――1969年から半世紀にわたり放送されている『サザエさん』(フジテレビ系)。読者のほとんどが知っているであろう国民的アニメだが、磯野家の絶対的な家父長として君臨する波平は、家事・育児をまったくしないくせに「バカモン!」と威張り散らす。こうした時代錯誤なジェンダー観のアニメは、今の子どもに見せて問題ないの?
(絵/川崎タカオ)
毎週日曜日の午後6時30分からフジテレビ系列で放送されているアニメ『サザエさん』。2020年10月11日には放送51周年を迎えた国民的人気アニメだが、近年、特にSNS上ではその内容に批判が集まることも珍しくない。例えば20年5月にも、作家の川上未映子が自身のツイッターで以下のような投稿をしている。
「昨夜偶々みた『サザエさん』2年前の再放送。家父長の波平が、成人であるサザエに外出時のミニスカートを禁じ抑圧コントロールするそばで、女児のパンツは丸見え。普段はみないし、もはや時代劇だとわかっていても演出の怠惰と鈍さに辟易。タイトルは『お父さんにはナイショ』」
「正しいか正しくないかではなく単に『手抜き』だと言いたいわけだけど、こうした人物造形やエピソードや演出が国民的アニメとして現在に放送されても大多数の人々にさしたる違和を感じさせないのは『サザエさん』の描く人間関係が『昭和だ』と笑われながらも未だ『よくある普通の風景』だからですね」(いずれも原文ママ)

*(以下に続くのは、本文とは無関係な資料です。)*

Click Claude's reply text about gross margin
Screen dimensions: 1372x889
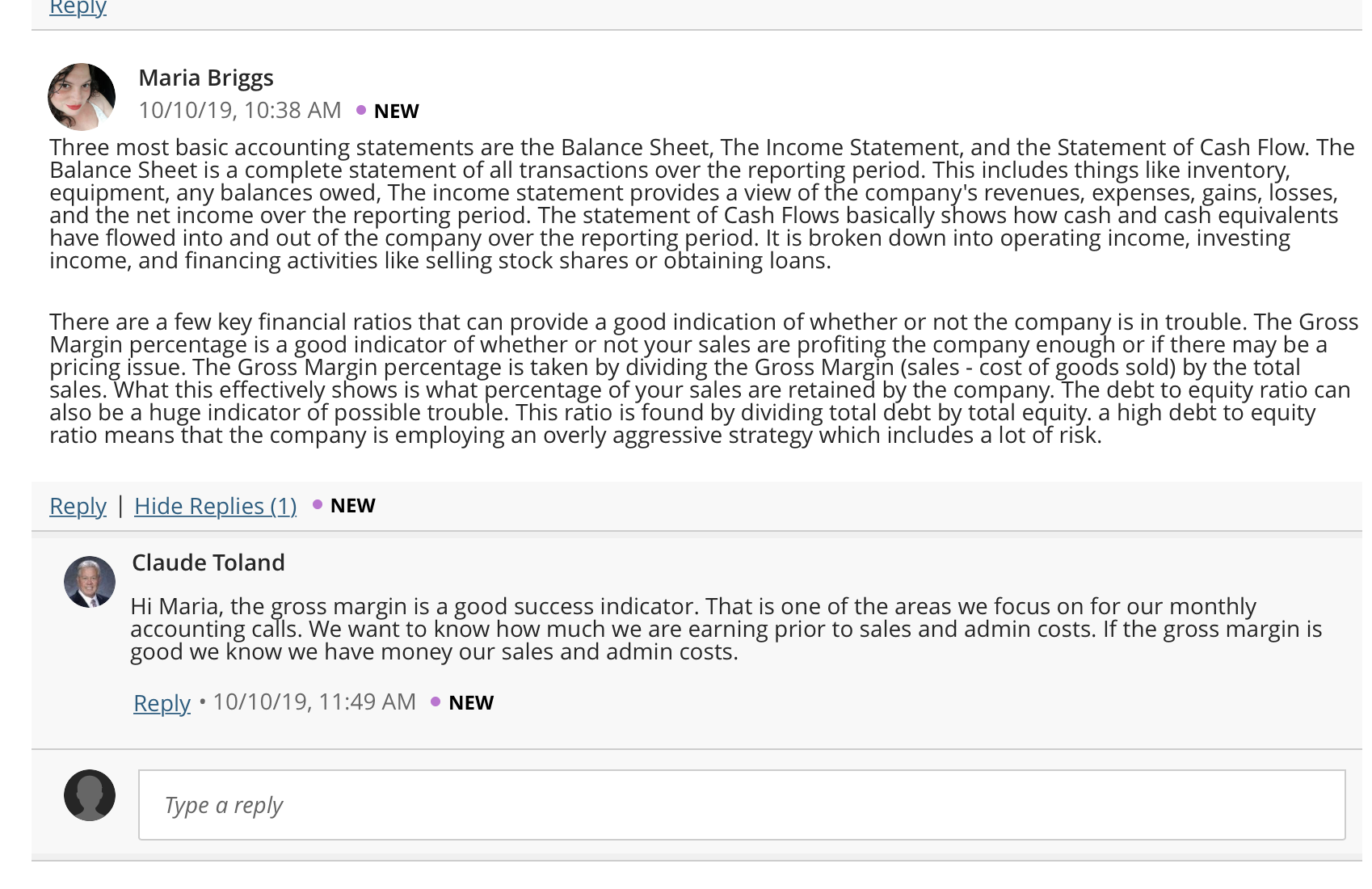click(x=726, y=629)
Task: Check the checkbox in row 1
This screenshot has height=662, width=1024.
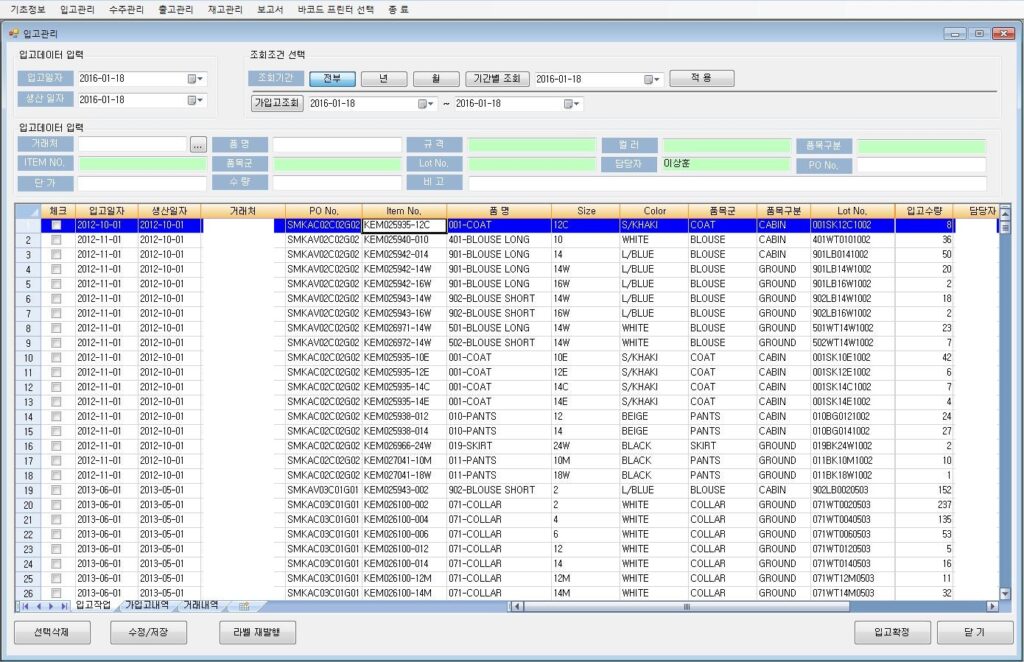Action: click(56, 226)
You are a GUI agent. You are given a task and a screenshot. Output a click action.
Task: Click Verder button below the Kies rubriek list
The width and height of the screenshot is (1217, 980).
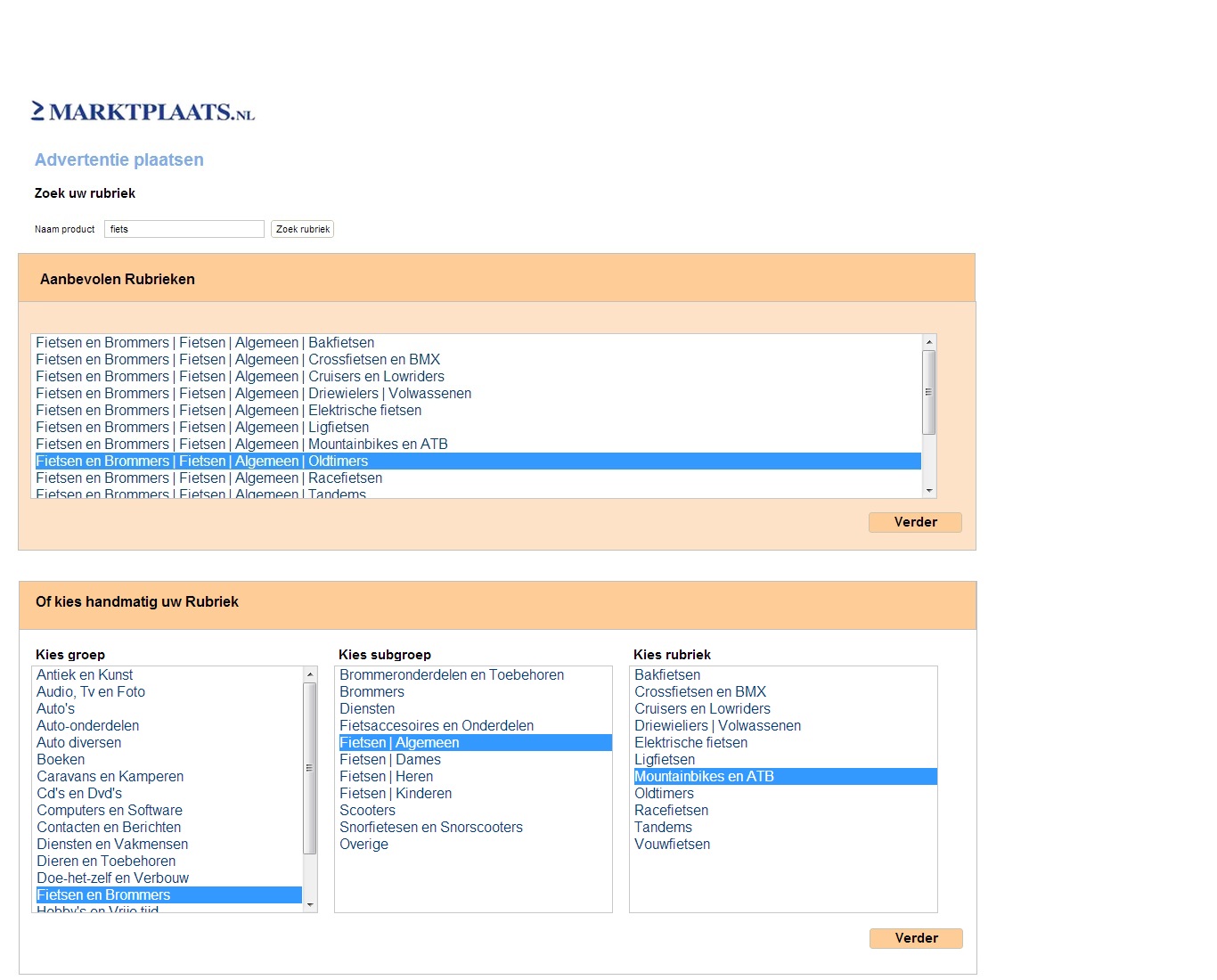tap(916, 938)
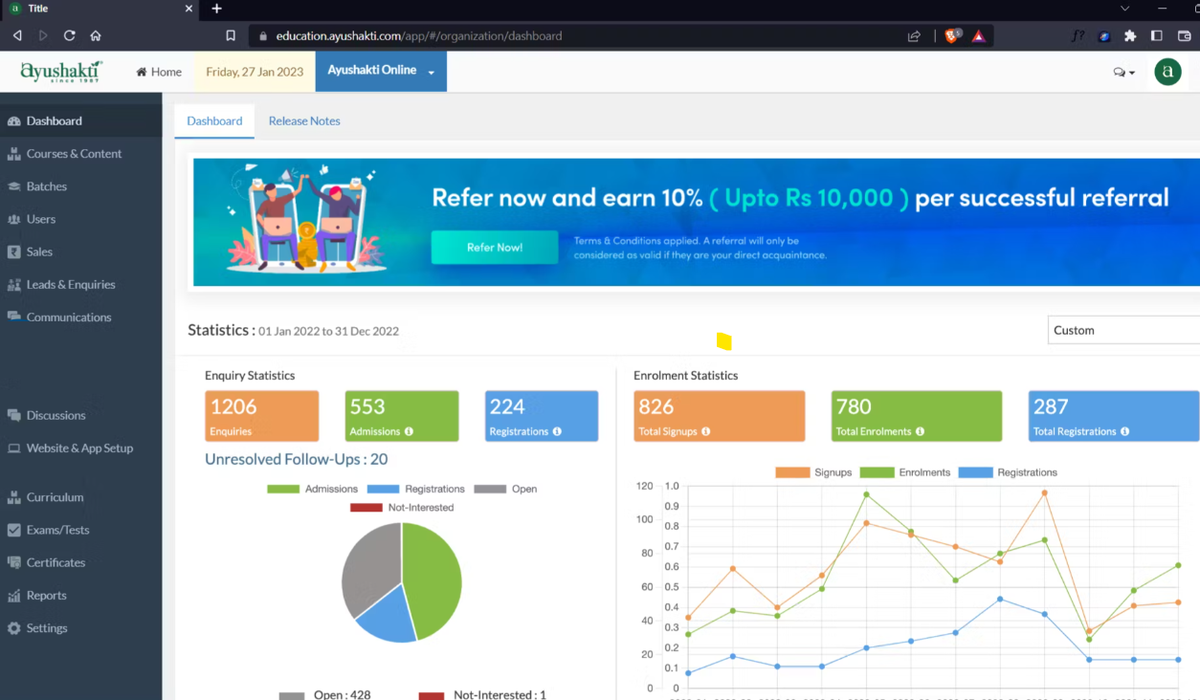Click the Refer Now! button
This screenshot has width=1200, height=700.
point(494,247)
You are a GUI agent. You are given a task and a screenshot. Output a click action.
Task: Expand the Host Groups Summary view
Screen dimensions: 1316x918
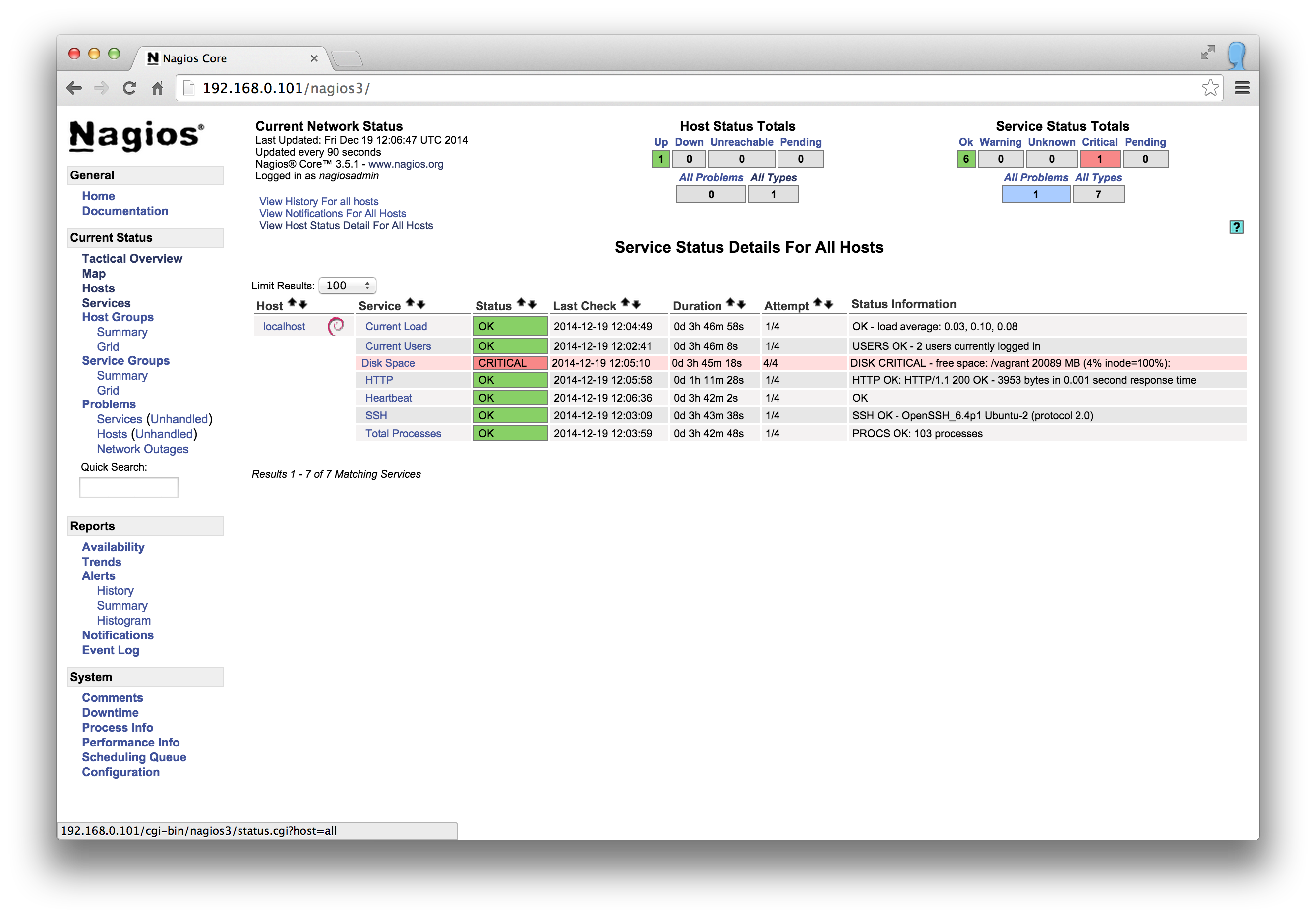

川上が指摘するように、『サザエさん』における“昭和”な設定・描写は、現代の価値観にそぐわないが、それでいて許容されてしまっている部分もある。
また、磯野家は波平を頂点とする家父長制であり、その中で波平とマスオはサラリーマン、フネとサザエは専業主婦という点において性別役割分業観も色濃い。特に波平に関しては、家事をするシーンはほぼなく、カツオを「バカモン!」と(時に理不尽に)叱りつけたりもする。子どもへのジェンダー教育が重視されつつある昨今、家族が集まる日曜夜のお茶の間に向けて放送することは適切なのだろうか――。